China/Asia On Demand is part of a growing list of publishers and other content partners that are taking part in EDS to bring more visibility to their content. Partners include the world’s largest scholarly journal & book publishers including Elsevier, Wiley Blackwell, Springer Science & Business Media, Taylor & Francis Informa, Sage Publications, and thousands of others. Partners also include content providers, such as LexisNexis, Thomson Reuters (Web of Science), JSTOR, ARTstor, Credo Reference, World Book, ABC-CLIO, and many others.
EBSCO Discovery Service creates a unified, customized index of an institution’s information resources, and an easy, yet powerful means of accessing all of that content from a single search box—searching made even more powerful because of the quality of metadata and depth and breadth of coverage.
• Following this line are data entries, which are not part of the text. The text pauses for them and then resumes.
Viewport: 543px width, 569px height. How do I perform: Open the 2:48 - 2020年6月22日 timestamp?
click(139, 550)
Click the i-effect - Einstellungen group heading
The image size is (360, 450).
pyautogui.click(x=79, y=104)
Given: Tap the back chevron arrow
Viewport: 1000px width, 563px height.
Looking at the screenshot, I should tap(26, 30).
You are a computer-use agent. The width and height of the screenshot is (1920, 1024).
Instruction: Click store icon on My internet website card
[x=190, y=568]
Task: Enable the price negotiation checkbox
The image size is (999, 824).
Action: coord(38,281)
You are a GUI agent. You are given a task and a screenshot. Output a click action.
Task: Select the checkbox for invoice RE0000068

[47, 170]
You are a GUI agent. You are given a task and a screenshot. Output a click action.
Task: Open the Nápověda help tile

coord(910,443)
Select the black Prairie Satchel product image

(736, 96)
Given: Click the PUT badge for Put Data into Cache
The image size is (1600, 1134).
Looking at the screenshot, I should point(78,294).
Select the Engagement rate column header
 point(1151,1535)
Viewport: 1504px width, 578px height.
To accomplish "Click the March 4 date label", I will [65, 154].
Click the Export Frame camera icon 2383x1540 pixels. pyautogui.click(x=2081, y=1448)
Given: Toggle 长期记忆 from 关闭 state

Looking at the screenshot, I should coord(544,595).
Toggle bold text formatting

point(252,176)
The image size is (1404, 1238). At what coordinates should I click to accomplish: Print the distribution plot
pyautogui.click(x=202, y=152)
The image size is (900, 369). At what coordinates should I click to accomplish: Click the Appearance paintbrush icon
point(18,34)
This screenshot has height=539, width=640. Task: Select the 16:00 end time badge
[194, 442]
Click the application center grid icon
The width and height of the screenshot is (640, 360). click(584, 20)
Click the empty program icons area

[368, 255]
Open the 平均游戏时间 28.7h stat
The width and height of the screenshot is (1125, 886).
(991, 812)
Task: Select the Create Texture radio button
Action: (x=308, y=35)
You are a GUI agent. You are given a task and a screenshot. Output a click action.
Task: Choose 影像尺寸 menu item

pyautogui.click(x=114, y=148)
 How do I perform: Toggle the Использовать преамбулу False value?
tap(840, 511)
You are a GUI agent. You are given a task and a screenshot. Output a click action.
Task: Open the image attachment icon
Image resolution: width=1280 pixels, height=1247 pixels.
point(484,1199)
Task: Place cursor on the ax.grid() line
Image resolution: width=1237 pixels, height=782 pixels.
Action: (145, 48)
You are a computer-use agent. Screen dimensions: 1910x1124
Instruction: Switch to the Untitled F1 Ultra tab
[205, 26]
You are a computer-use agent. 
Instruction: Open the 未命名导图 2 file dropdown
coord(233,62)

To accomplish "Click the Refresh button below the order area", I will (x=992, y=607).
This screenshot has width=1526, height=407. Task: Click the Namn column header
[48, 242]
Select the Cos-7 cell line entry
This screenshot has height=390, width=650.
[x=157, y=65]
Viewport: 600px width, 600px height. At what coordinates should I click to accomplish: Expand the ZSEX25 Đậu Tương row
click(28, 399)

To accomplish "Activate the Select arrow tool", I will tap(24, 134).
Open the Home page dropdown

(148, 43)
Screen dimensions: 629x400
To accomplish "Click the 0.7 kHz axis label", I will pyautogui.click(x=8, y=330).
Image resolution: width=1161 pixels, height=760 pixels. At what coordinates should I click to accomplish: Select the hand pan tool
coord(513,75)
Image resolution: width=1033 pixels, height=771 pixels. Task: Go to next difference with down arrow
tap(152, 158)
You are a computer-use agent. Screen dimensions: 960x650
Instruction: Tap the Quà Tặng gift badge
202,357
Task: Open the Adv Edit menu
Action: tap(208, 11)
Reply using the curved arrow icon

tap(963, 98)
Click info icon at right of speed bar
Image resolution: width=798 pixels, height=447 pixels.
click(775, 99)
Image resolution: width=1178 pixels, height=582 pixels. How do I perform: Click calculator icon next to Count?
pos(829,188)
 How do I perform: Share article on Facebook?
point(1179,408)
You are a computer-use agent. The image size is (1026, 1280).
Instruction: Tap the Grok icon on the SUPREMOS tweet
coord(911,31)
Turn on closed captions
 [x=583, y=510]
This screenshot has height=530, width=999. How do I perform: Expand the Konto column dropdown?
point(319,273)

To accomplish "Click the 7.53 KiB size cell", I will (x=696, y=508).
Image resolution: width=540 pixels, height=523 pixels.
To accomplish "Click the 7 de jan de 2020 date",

EBSCO Discovery Service is quickly becoming the discovery selection for many libraries (www.ebscohost.com/discovery/eds-news), and an obvious partner for content providers. Because the service builds on the foundation provided by the EBSCOhost® platform, libraries gain a full user experience for discovering their collections/OPAC—which is not typical in the discovery space. Further still, in the many universities and other libraries where EBSCOhost is the most-used platform for premium research, users are not asked to change their pathways or habits for searching. There’s simply more to discover on the familiar EBSCOhost platform, and the same can be said for library administrators who can leverage their previous work with EBSCOadmin™.